I have spoken at length with my MD, psychiatrist, and therapist. I start group on Thursday, and hope that will help. It is very difficult to be so angry all of the time, to (want to) fly off of the handle at the smallest of things...it does take everything I have to present myself as a level-headed, rational, functional nurse. I frequently question my ability to continue working, as it seems to get harder daily. Then, I get so frustrated I just want to hide in the linen closet and cry. I have read and been told that it can take quite some time to find the right "cocktail" of meds to be anything close to fully functional. The last med they tried me on in addition to the Depakote was clonidine, and that was a disaster. My next appt they will likely rx something new, which is really hard to deal with when I have to take a new med and run off to work, hoping beyond hope I don't have a breakdown right in the middle of a shift (like I did on the clonidine). The sad and scary part is I'm better now than I have ever been , but I'm far from "good". Financially, I just don't know how we would make it if I couldn't work. However, if it comes to that, then it does. We'll get along somehow, I suppose. Today is not one of my better days. I was much better yesterday. Maybe I'll be OK tomorrow? I guess I'll see when it gets here. Thank you for responding. Please pray for me. I need it today.

Specializes in Family Nurse Practitioner.
I have spoken at length with my MD, psychiatrist, and therapist. I start group on Thursday, and hope that will help. It is very difficult to be so angry all of the time, to (want to) fly off of the handle at the smallest of things...it does take everything I have to present myself as a level-headed, rational, functional nurse. I frequently question my ability to continue working, as it seems to get harder daily. Then, I get so frustrated I just want to hide in the linen closet and cry. I have read and been told that it can take quite some time to find the right "cocktail" of meds to be anything close to fully functional. The last med they tried me on in addition to the Depakote was clonidine, and that was a disaster. My next appt they will likely rx something new, which is really hard to deal with when I have to take a new med and run off to work, hoping beyond hope I don't have a breakdown right in the middle of a shift (like I did on the clonidine). The sad and scary part is I'm better now than I have ever been , but I'm far from "good". Financially, I just don't know how we would make it if I couldn't work. However, if it comes to that, then it does. We'll get along somehow, I suppose. Today is not one of my better days. I was much better yesterday. Maybe I'll be OK tomorrow? I guess I'll see when it gets here. Thank you for responding. Please pray for me. I need it today.

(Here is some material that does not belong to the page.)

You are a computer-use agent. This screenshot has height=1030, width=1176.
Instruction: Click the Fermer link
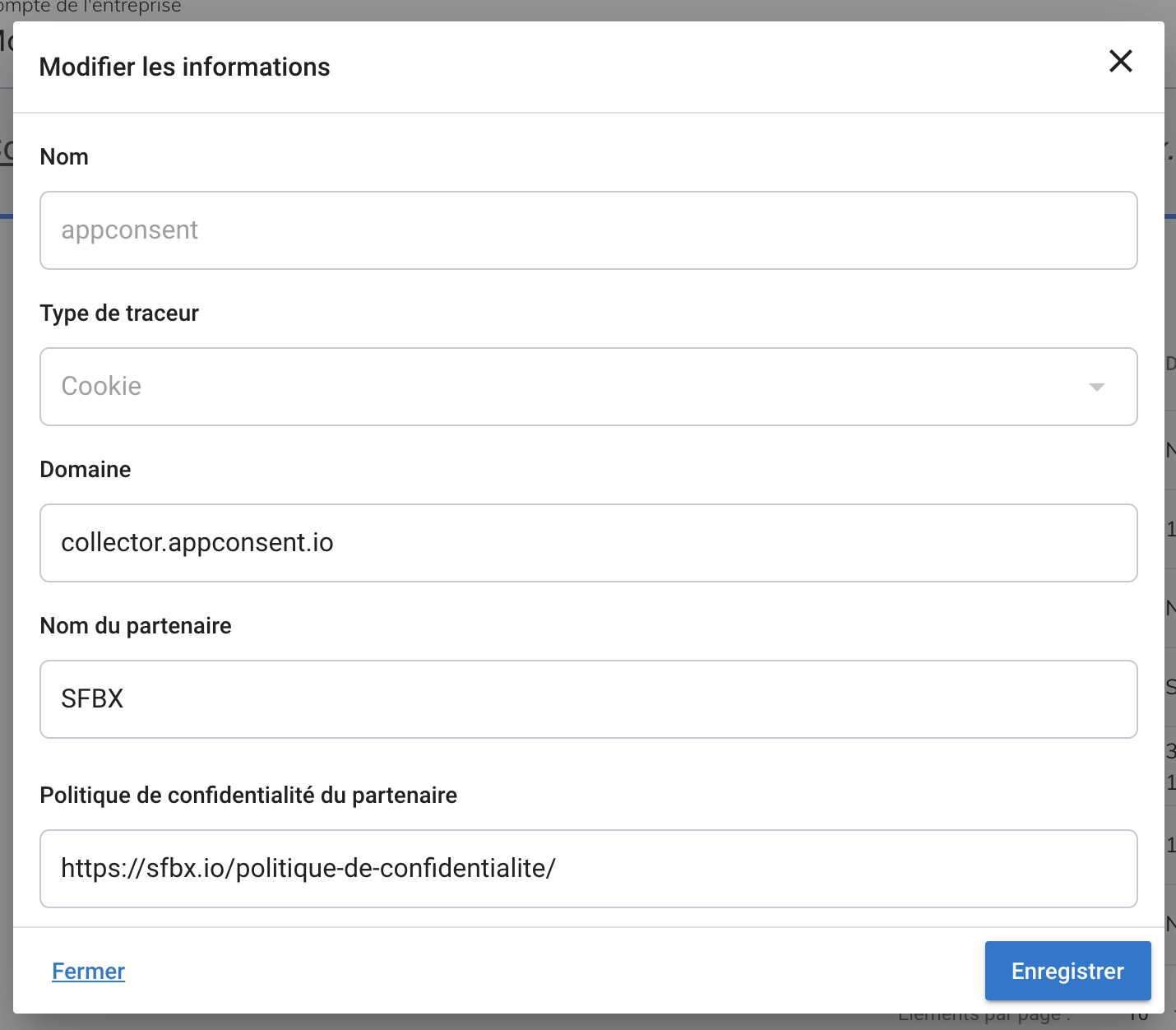pos(88,972)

Sending prayers and good vibes. My heart breaks for you. Please continue with your battle against this illness. As a psychiatric nurse I can absolutely attest to the fact that it often does take time to find the right combination of medications but I have seen wonderful results. Keep in mind that nursing can offer flexible work options if you find your present situation is not a great fit. It sounds like you are bright and determined. I have complete faith that you will be successful. Here is to a better tomorrow.

:hgu:

Specializes in L&D,surgery,med/surg,ER,alzheimers.

I take a huge amount of Seoquel at night and often wonder the same thing...about working as a nurse at night. I presently have not been in the workforce for 12 years or so but am ready to get back in. I worked nights for many years and it was just so natural for me. I can't go off the Seroquel, as it really does help me. if I ever go back to nursing, which I am now ready for, I am thinking though, that I would have to work days.